Задание ▸ Выведите без изменений часть фрагмента об образе Дон Жуана у Блока, начиная со слов «Эта же постылая» и заканчивая словами «подробнее Дон Жуана.».

Фрагмент ▸
Если в первой книге свобода не только является непосредственным атрибутом верхнего мира, но и таким же атрибутом служения Прекрасной Даме («Такой свободы, как обет / Моих невольничьих служений»), то свобода Дон Жуана имеет совершенно иную природу. Это свобода изменника – свобода отрекшегося от своего служения и от верхнего мира, свобода ложная, и именно поэтому Блок именует ее постылой. Именно эту постылую свободу замыкает в мирке спальни Донны Анны занавес у входа.

Эта же постылая свобода связана и с тем страхом, который познал Дон Жуан. Само слово «страх» в третьей книге встречается очень часто. Целый раздел, целый цикл в третьей книге называется «Страшный мир». Об этом упоминает, например, К. И. Чуковский: «И не было в мире такого явления, которого он не назвал бы страшным. Даже собственное поэтическое творчество опушало ему испуг. Даже объятия женщины казались ему страшными объятиями».

Этот страх позволяет сразу провести связь между «Шагами Командора» и циклом «Снежная маска». В дальнейшем будут упомянуты и другие связи, а пока стоит отметить, что первое же стихотворение цикла, «Снежное вино», начинается со строк «И вновь, сверкнув из чаши винной, / Ты поселила в сердце страх». Это дает также и повод искать сходства между Донной Анной и героиней «Снежной маски», но пока рассмотрим подробнее Дон Жуана.

Дон Жуан канонически является, прежде всего, образом великого любовника. Но стихотворение «Шаги Командора» находится в третьей книге – а любовь, которую Блок описывает в третьей книге, совсем непохожа на то небесно-возвышенное чувство, которое он описывал в первой. Это любовь земная – и поэтическое мировоззрение Блока откликнулось на нее глухой тоской тайновидца без тайны и романтика без идеала:

«И та же ласка, те же речи,
Постылый трепет жадных уст
И примелькавшиеся плечи.» («И я любил. И я изведал…»)

И даже так:

«О, нет! Я не хочу, чтоб пали мы с тобой
В объятья страшные. Чтоб долго длились муки»
<…>
«Но ты меня зовешь! Твой ядовитый взгляд
Иной пророчит рай! - Я уступаю, зная,
Что твой змеиный рай - бездонной скуки ад.» («О, нет! Я не хочу, чтоб пали мы с тобой»)

«Постылый трепет» и «объятья страшные» говорят обо многом. Страх Дон Жуана – это страх изменника, ставшего рабом своей постылой свободы. Но кому и чему изменил Дон Жуан? Вероятно, не Донне Анне – ведь он к ней пришел и находится в ее спальне. Однако Блок дает ясный ответ: «Из страны блаженной, незнакомой, дальней / Слышно пенье петуха. // Что изменнику блаженства звуки?»

Материал ▸
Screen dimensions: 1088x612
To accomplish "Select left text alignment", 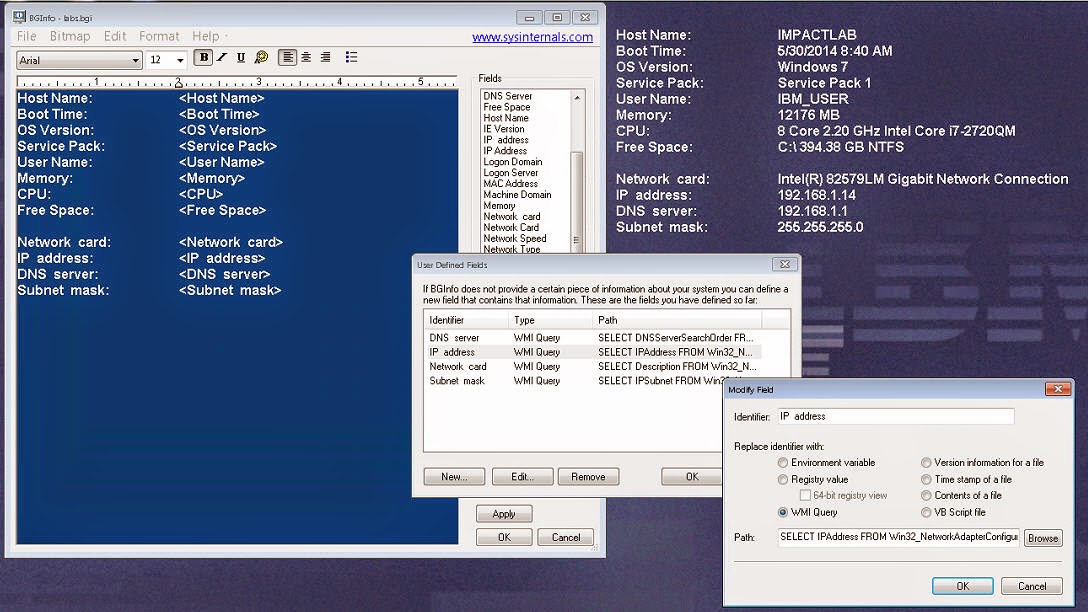I will pos(288,57).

Результат ▸
Эта же постылая свобода связана и с тем страхом, который познал Дон Жуан. Само слово «страх» в третьей книге встречается очень часто. Целый раздел, целый цикл в третьей книге называется «Страшный мир». Об этом упоминает, например, К. И. Чуковский: «И не было в мире такого явления, которого он не назвал бы страшным. Даже собственное поэтическое творчество опушало ему испуг. Даже объятия женщины казались ему страшными объятиями».

Этот страх позволяет сразу провести связь между «Шагами Командора» и циклом «Снежная маска». В дальнейшем будут упомянуты и другие связи, а пока стоит отметить, что первое же стихотворение цикла, «Снежное вино», начинается со строк «И вновь, сверкнув из чаши винной, / Ты поселила в сердце страх». Это дает также и повод искать сходства между Донной Анной и героиней «Снежной маски», но пока рассмотрим подробнее Дон Жуана.